Exercise => Only the last stretch of the records is wanted: restate word for word the line with "You are a computer-use agent. Screen dimensions: 700x552" and every line after it.

Records drawn from a dataset:

::::::::

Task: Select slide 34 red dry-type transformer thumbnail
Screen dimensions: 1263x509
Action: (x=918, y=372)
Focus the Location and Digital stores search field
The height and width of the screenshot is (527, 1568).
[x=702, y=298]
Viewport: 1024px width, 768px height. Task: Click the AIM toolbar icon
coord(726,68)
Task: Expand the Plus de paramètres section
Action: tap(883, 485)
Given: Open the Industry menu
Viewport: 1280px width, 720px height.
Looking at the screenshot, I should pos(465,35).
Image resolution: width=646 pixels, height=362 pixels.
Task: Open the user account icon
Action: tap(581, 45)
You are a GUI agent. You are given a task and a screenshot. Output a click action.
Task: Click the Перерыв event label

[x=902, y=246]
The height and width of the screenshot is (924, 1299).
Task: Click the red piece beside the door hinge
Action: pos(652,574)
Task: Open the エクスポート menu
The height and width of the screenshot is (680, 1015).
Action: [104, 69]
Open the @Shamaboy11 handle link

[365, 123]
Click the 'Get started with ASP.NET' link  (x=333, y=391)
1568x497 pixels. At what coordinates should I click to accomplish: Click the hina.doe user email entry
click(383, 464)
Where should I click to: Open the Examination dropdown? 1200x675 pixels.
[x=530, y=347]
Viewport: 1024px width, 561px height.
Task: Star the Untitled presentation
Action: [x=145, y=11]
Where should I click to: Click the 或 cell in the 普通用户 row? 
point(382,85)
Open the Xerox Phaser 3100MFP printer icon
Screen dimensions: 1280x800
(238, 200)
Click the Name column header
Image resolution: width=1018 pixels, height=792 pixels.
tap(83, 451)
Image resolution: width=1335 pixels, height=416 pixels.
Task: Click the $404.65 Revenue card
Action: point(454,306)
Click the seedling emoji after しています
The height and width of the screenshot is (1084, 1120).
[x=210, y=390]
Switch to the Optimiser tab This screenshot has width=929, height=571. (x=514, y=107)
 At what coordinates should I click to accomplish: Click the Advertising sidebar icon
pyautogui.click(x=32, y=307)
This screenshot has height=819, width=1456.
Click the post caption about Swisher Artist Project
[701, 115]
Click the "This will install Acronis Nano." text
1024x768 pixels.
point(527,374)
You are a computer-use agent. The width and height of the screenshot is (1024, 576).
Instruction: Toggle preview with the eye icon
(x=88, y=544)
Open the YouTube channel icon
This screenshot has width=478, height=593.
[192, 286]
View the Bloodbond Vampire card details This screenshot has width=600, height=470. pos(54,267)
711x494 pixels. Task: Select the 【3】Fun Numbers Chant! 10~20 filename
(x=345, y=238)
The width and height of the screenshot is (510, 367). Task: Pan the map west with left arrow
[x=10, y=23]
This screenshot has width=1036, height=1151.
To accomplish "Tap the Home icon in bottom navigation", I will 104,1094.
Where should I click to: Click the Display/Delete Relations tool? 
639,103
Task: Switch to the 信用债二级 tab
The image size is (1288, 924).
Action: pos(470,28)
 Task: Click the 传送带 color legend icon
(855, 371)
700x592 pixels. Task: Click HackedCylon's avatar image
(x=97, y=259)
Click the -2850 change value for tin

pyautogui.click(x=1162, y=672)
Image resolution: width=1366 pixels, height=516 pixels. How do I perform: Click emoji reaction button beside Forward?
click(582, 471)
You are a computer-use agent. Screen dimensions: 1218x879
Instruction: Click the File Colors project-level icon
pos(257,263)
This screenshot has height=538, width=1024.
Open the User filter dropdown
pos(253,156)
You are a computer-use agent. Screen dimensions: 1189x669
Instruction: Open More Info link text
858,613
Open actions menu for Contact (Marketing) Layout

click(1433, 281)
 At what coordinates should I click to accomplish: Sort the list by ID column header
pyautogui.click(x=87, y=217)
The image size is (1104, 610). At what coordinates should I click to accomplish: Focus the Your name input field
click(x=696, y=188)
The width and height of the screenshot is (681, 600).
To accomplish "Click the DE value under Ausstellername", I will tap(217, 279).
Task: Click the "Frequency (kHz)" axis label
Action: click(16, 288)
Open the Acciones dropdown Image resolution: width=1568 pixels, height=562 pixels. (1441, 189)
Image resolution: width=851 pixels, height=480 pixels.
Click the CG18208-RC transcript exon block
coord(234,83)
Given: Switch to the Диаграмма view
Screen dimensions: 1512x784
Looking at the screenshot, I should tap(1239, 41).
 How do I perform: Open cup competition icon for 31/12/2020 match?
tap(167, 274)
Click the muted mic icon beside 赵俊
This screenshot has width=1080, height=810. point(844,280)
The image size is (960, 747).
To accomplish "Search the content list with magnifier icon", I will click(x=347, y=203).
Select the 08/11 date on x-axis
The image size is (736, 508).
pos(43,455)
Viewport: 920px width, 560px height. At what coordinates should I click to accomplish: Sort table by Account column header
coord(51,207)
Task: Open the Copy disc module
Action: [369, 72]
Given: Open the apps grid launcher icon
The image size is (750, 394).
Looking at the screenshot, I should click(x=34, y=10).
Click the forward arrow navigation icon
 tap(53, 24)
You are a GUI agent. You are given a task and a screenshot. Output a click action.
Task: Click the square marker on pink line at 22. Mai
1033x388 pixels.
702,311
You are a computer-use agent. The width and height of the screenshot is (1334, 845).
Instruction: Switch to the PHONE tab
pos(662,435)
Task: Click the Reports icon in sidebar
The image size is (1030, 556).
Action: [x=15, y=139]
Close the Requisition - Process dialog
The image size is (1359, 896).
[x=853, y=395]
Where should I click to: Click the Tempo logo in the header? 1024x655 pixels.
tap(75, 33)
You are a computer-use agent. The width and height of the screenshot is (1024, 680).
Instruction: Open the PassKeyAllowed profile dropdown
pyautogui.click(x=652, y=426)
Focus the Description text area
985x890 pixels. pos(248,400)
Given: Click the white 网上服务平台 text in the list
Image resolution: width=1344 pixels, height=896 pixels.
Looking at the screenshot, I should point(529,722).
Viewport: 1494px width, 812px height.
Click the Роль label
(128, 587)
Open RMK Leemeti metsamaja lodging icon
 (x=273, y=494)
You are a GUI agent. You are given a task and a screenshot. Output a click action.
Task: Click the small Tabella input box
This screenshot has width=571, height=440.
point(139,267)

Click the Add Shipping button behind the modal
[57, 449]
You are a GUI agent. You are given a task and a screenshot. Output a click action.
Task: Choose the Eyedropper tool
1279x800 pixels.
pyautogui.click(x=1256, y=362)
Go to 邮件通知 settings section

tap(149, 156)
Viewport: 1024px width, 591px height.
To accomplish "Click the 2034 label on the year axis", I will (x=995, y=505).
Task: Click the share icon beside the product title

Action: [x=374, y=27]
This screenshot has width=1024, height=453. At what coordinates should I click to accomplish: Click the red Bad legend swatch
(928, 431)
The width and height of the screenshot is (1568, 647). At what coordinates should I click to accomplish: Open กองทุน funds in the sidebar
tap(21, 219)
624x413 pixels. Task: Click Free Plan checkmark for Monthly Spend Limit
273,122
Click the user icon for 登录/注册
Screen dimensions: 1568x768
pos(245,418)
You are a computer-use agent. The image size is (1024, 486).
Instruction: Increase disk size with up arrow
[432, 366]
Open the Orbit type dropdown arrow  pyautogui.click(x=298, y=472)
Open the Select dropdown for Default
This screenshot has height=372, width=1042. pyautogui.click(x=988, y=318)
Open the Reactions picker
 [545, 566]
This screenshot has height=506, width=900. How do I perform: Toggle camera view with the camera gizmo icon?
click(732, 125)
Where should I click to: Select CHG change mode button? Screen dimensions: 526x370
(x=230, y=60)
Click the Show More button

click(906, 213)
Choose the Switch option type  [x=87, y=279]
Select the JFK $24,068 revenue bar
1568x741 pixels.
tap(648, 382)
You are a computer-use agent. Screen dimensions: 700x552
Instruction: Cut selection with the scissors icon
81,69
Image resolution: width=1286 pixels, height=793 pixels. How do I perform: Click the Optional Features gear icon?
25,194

::::::::

Reply to the exercise =>
You are a computer-use agent. Screen dimensions: 700x552
Instruction: Cut selection with the scissors icon
81,69
Image resolution: width=1286 pixels, height=793 pixels. How do I perform: Click the Optional Features gear icon?
25,194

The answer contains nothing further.